0.0% of residents lived in urban areas, while 100.0% lived in rural areas.

The whole population lived in households. There were 359 households, of which 132 (36.8%) had children under the age of 18 living in them. Of all households, 160 (44.6%) were married-couple households, 21 (5.8%) were cohabiting couple households, 68 (18.9%) had a male householder with no partner present, and 110 (30.6%) had a female householder with no partner present. 78 households (21.7%) were one person, and 42 (11.7%) were one person aged 65 or older. The average household size was 2.91. There were 253 families (70.5% of all households).

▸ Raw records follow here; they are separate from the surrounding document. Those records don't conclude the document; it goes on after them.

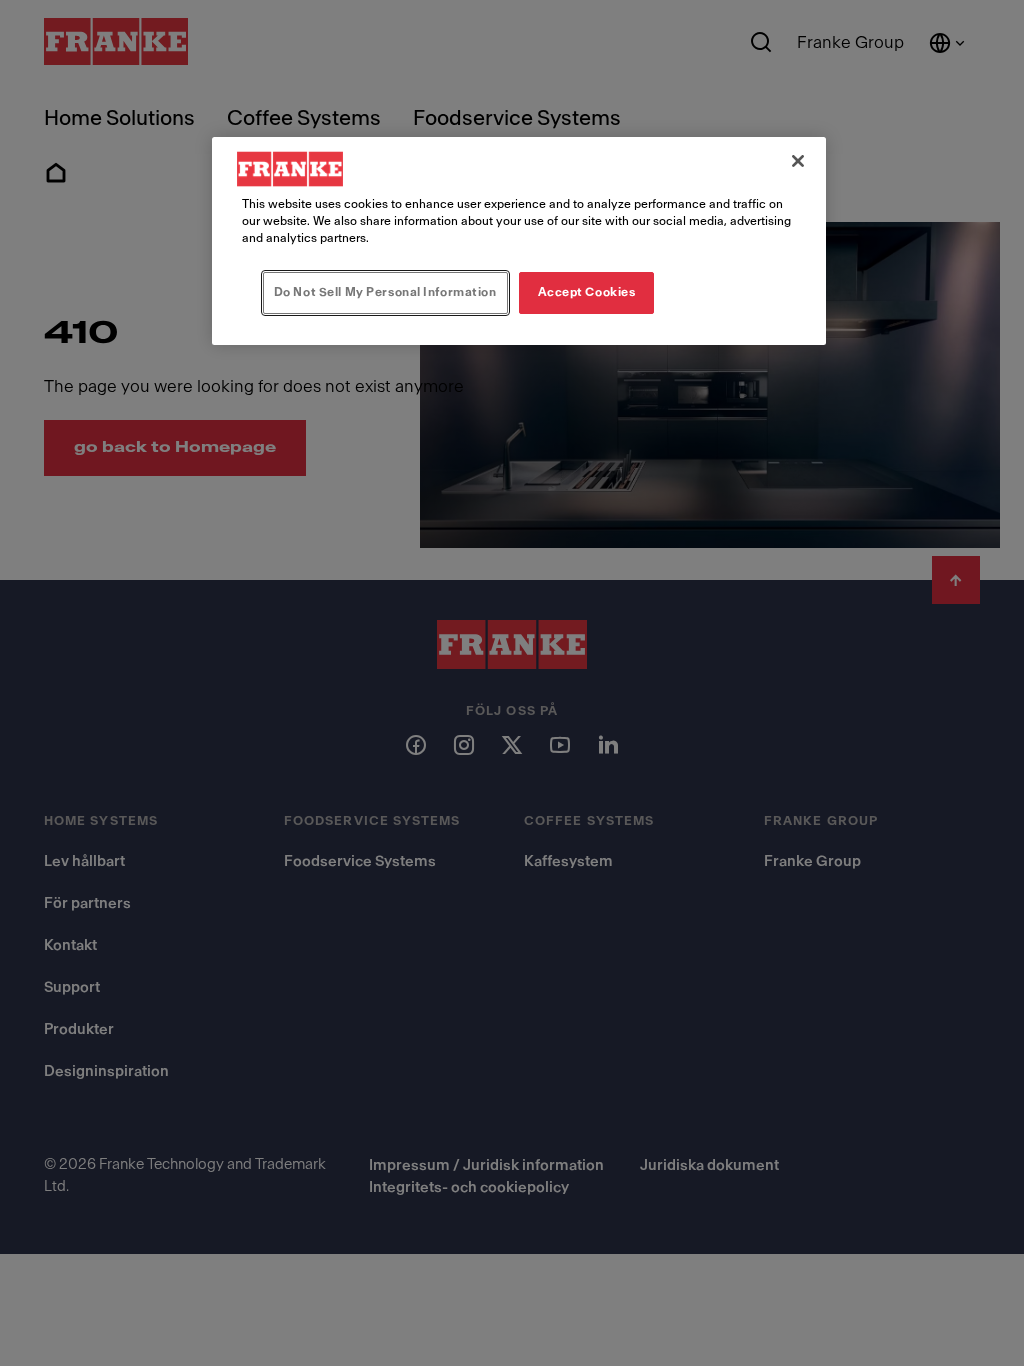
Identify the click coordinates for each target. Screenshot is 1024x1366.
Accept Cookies (587, 292)
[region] (519, 241)
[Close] (798, 161)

There were 406 housing units at an average density of 438.0 /mi2, of which 359 (88.4%) were occupied. Of the occupied units, 192 (53.5%) were owner-occupied and 167 (46.5%) were occupied by renters. 11.6% of housing units were vacant. The homeowner vacancy rate was 9.0% and the rental vacancy rate was 7.2%.

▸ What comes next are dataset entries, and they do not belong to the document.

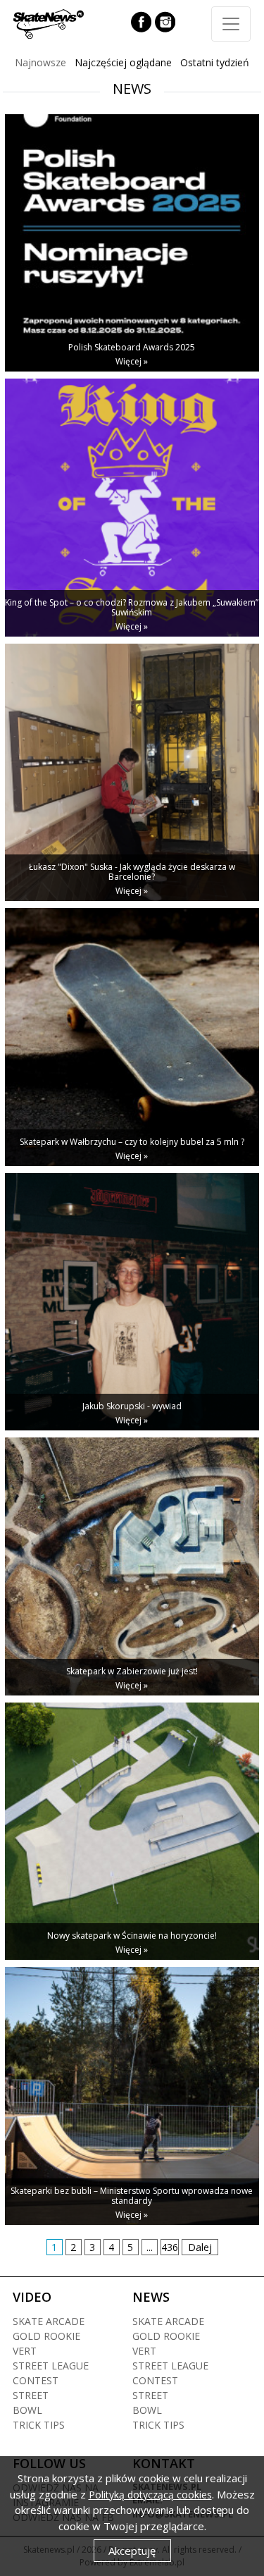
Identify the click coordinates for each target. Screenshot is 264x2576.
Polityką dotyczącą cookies (150, 2494)
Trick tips (39, 2424)
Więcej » (131, 361)
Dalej (200, 2247)
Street (31, 2395)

Racial composition as of the 2020 census
| Race | Number | Percent |
|---|---|---|
| White | 478 | 45.8% |
| Black or African American | 9 | 0.9% |
| American Indian and Alaska Native | 50 | 4.8% |
| Asian | 9 | 0.9% |
| Native Hawaiian and Other Pacific Islander | 4 | 0.4% |
| Some other race | 392 | 37.5% |
| Two or more races | 102 | 9.8% |
| Hispanic or Latino (of any race) | 582 | 55.7% |

===2010 census===
Gerber first appeared as a census designated place in the 2010 census after the Gerber-Las Flores CDP was split into the Gerber CDP and Las Flores CDP.